» **Problem description**
Leave the pictures out and return every line below exactly.

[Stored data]
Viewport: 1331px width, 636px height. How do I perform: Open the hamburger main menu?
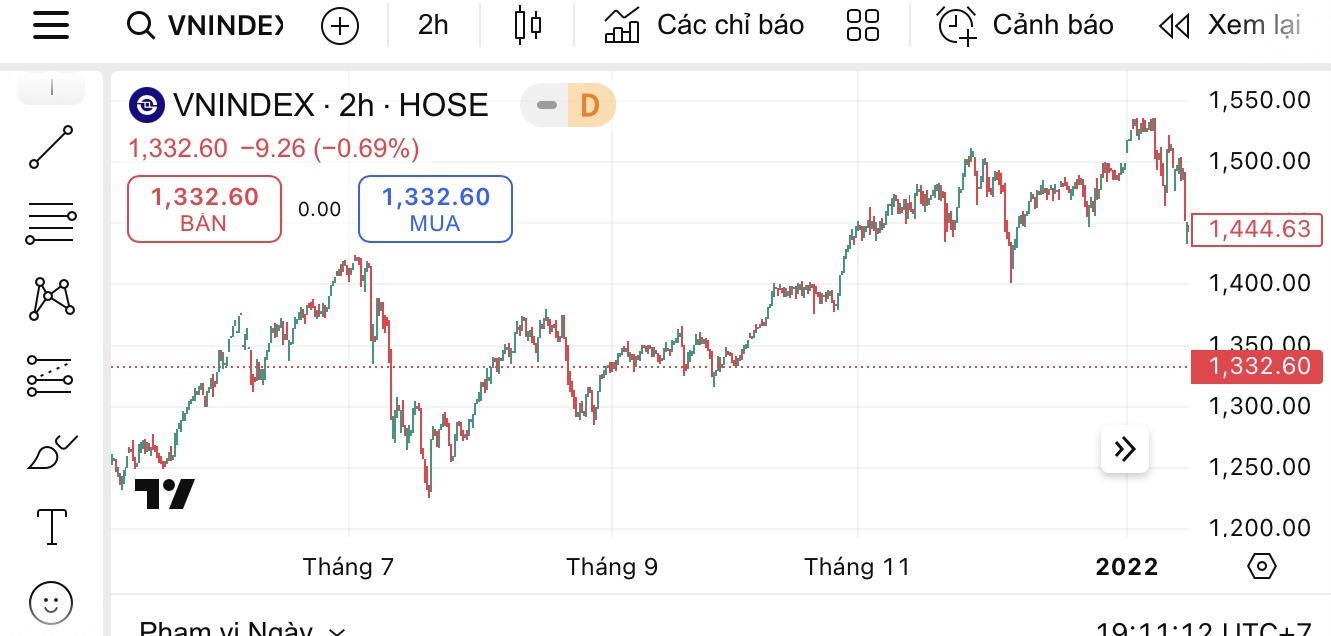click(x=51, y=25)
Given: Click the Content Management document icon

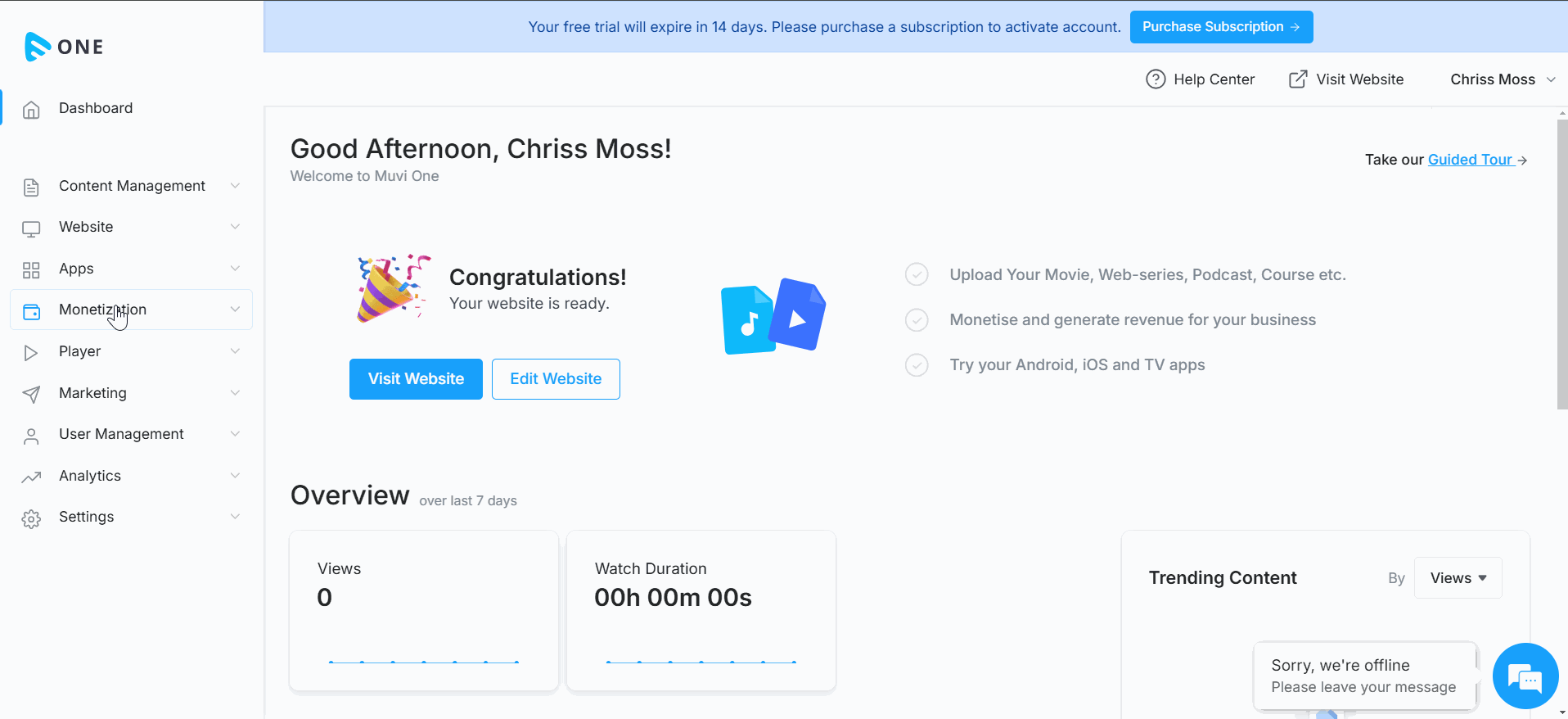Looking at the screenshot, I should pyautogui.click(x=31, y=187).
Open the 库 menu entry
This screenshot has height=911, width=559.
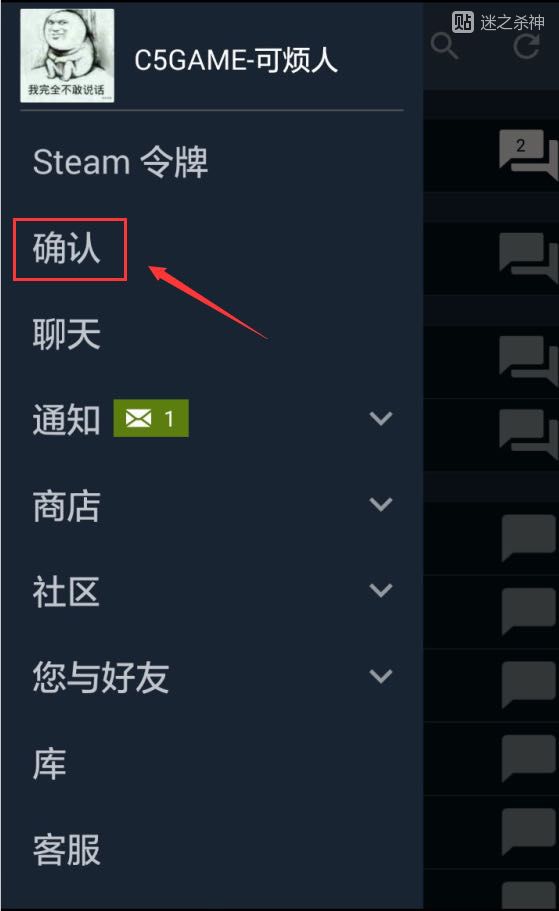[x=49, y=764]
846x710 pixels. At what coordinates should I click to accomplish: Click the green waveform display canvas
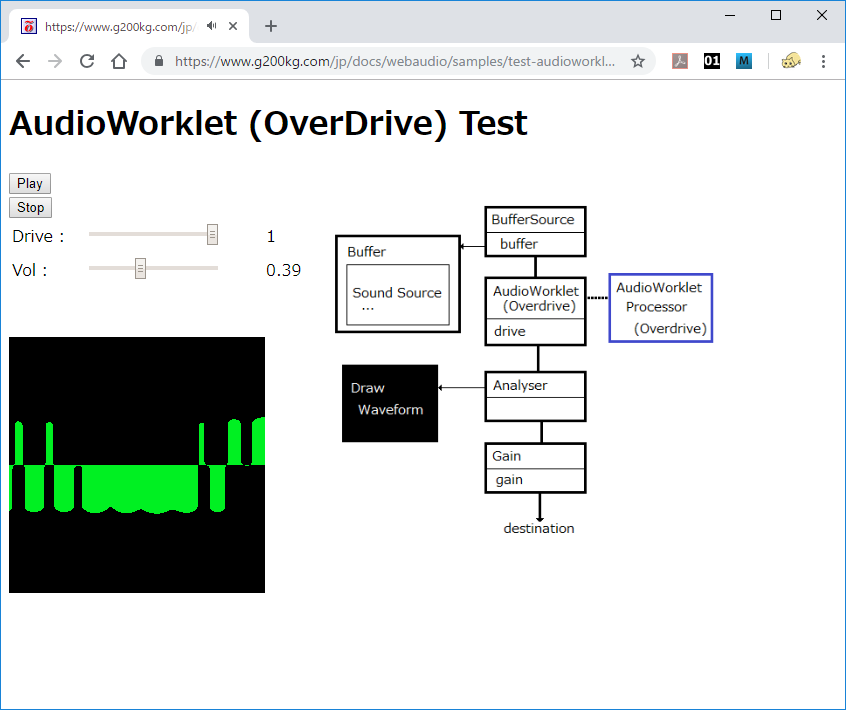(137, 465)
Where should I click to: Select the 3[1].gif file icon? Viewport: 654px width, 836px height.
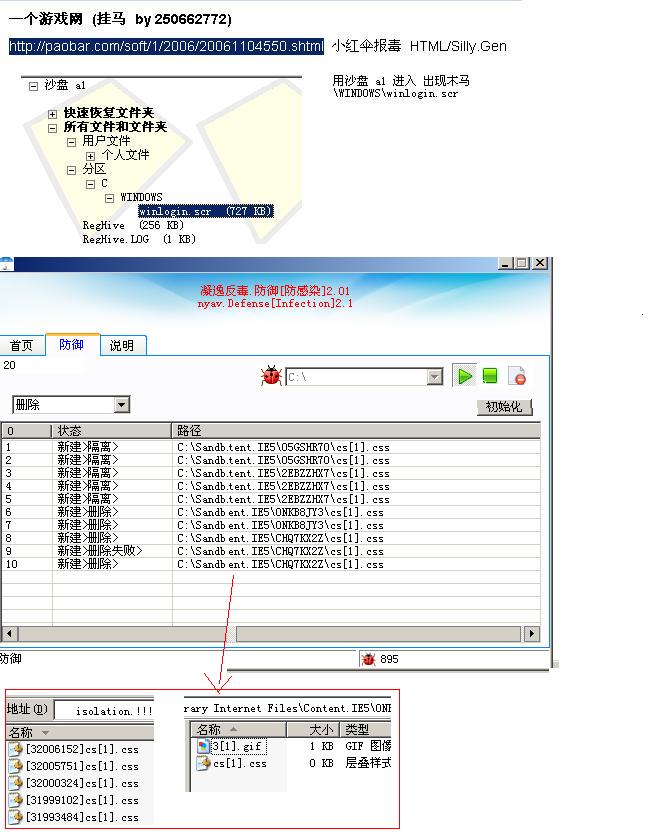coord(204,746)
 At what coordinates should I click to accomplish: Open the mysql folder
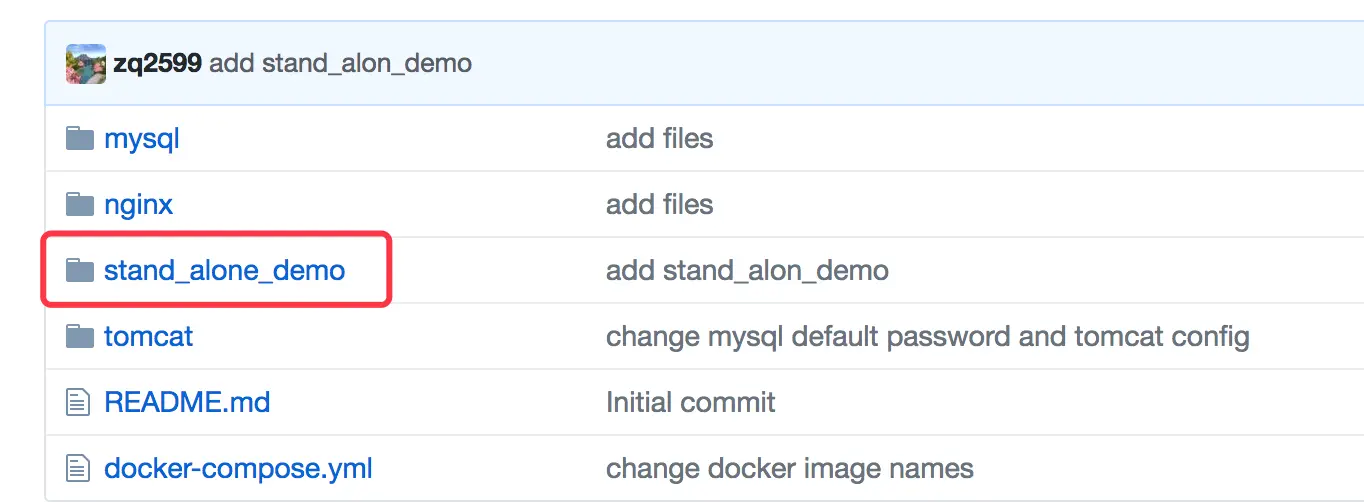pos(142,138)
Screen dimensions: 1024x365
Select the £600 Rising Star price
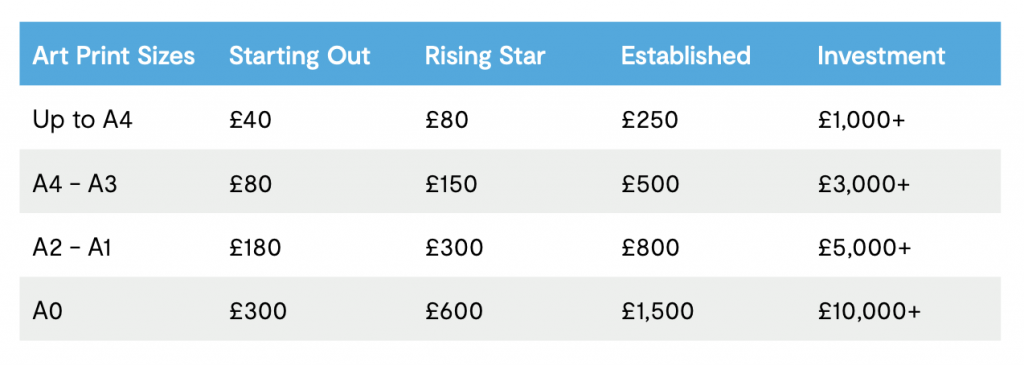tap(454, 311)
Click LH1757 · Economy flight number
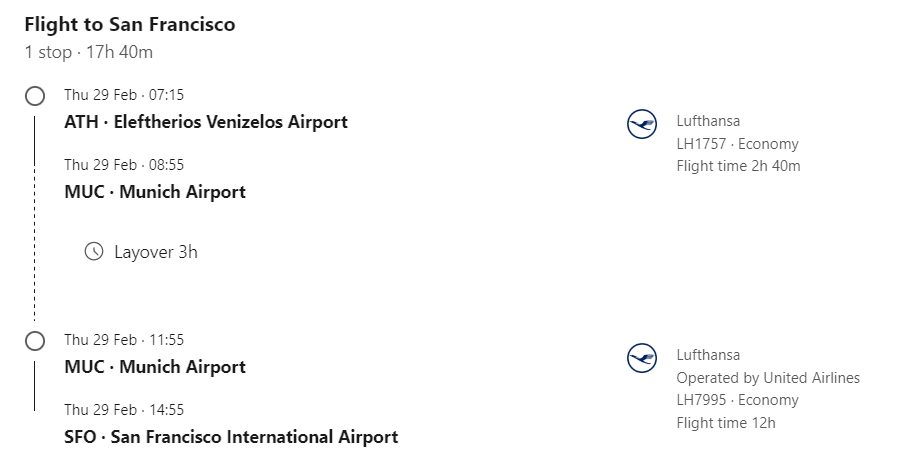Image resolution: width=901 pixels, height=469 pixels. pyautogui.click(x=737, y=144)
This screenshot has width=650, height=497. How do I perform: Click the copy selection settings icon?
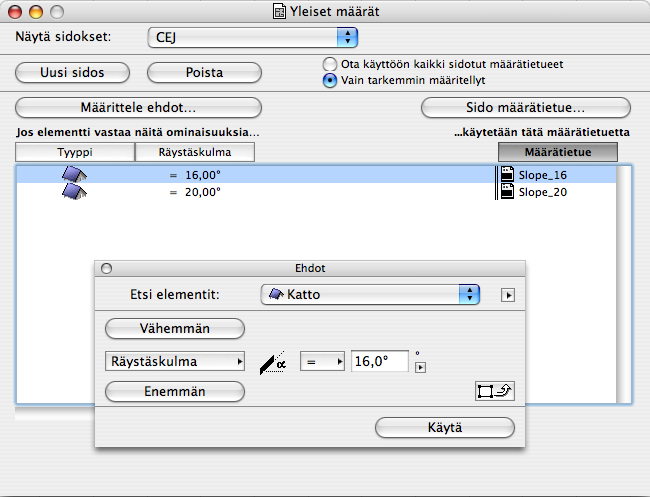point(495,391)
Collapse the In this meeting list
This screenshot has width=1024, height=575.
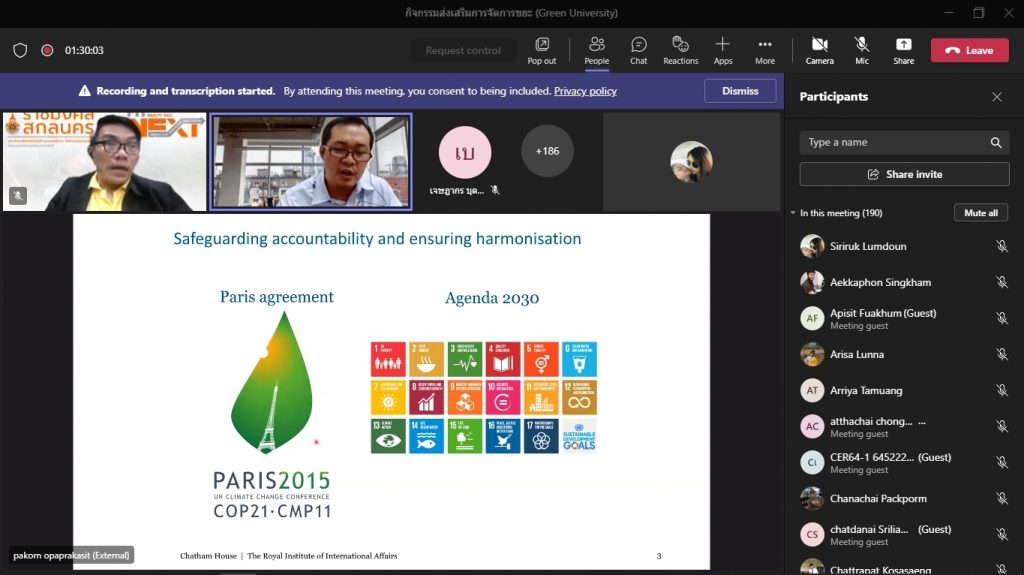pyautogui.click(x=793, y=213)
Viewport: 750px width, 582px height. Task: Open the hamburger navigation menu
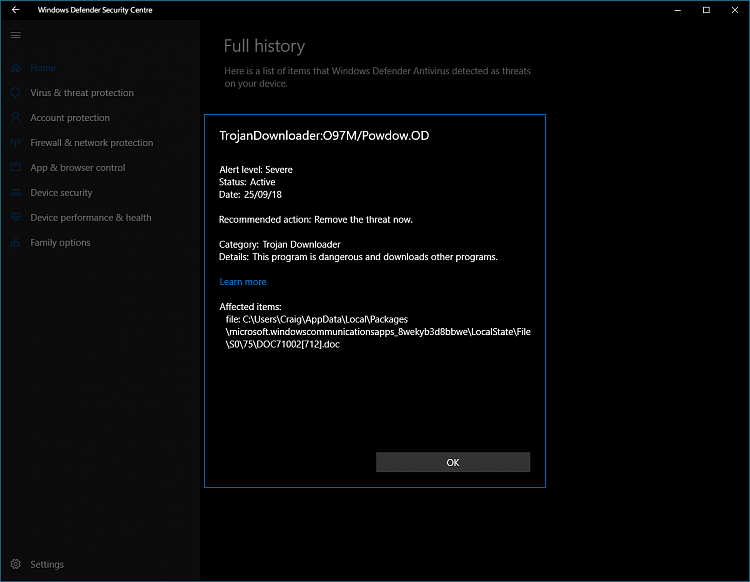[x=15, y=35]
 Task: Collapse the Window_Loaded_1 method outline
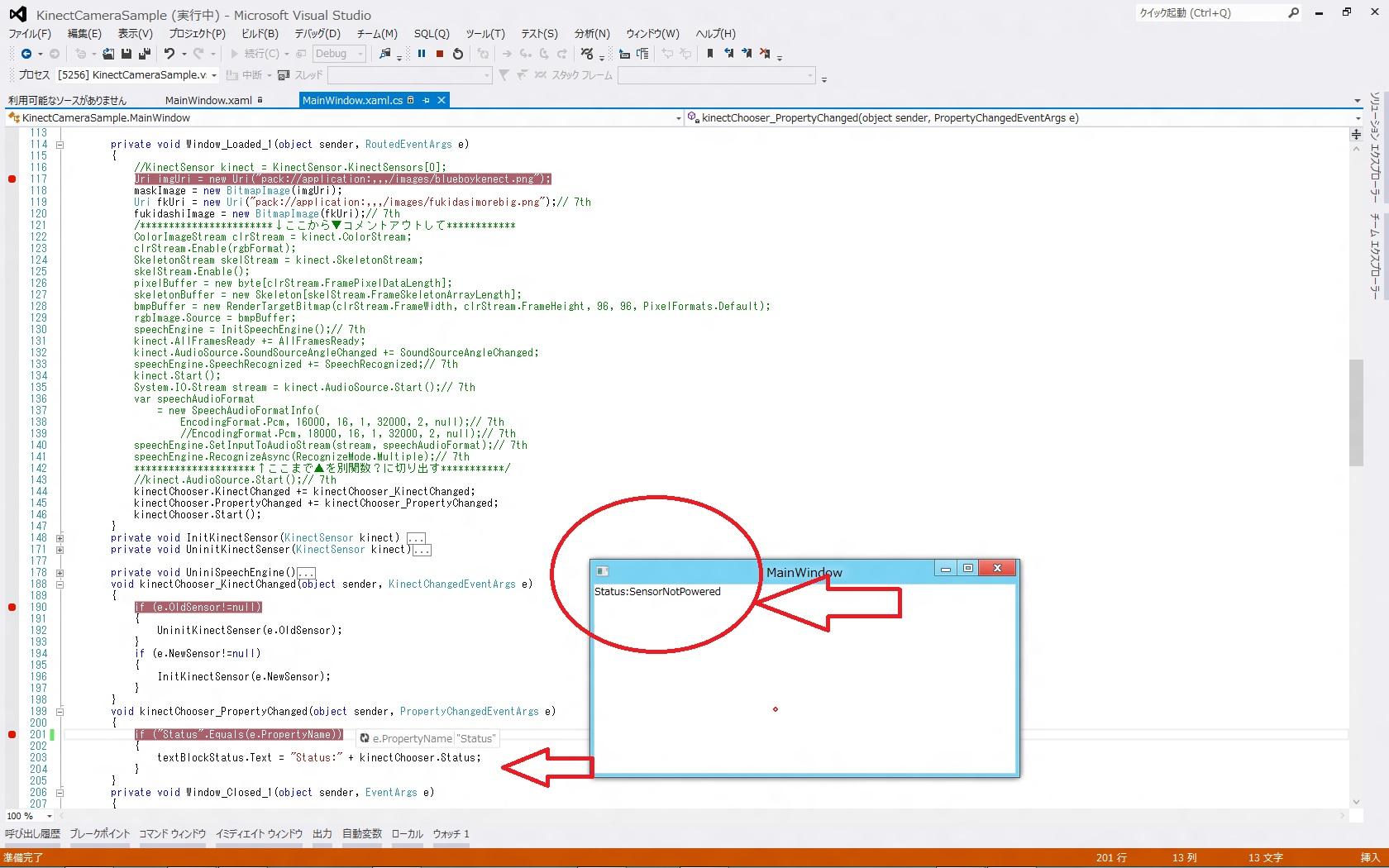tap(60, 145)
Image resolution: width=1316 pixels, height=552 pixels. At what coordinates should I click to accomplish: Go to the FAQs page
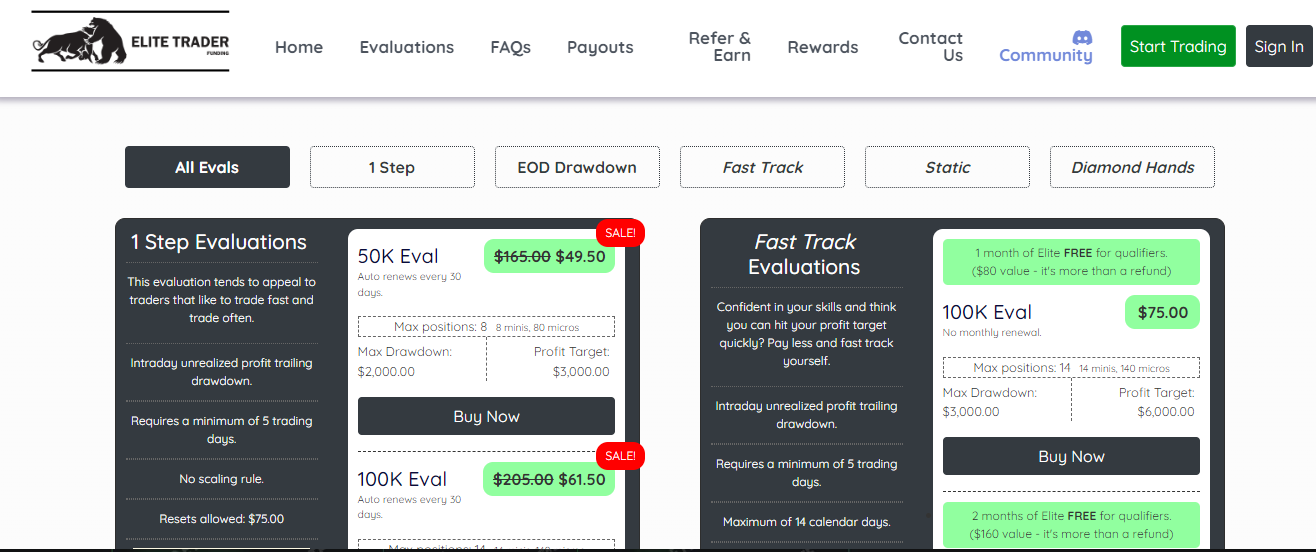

» **Solution**
Viewport: 1331px width, 636px height. How do I perform: Open the hamburger main menu?
click(x=51, y=25)
Given: Click the Content Management document icon

Looking at the screenshot, I should pyautogui.click(x=31, y=187).
Open the 库 menu entry
This screenshot has height=911, width=559.
[x=49, y=764]
846x710 pixels. At what coordinates should I click to accomplish: Click the green waveform display canvas
(137, 465)
Where should I click to: Select the 3[1].gif file icon? Viewport: 654px width, 836px height.
coord(204,746)
 At what coordinates should I click to accomplish: Open the mysql folder
pos(142,138)
Screen dimensions: 1024x365
Select the £600 Rising Star price
tap(454, 311)
Click LH1757 · Economy flight number
Image resolution: width=901 pixels, height=469 pixels. pyautogui.click(x=737, y=144)
This screenshot has width=650, height=497. How do I perform: Click the copy selection settings icon?
point(495,391)
Collapse the In this meeting list
This screenshot has width=1024, height=575.
pyautogui.click(x=793, y=213)
Viewport: 750px width, 582px height. Task: Open the hamburger navigation menu
[x=15, y=35]
 Task: Collapse the Window_Loaded_1 method outline
tap(60, 145)
Image resolution: width=1316 pixels, height=552 pixels. At what coordinates should I click to accomplish: Go to the FAQs page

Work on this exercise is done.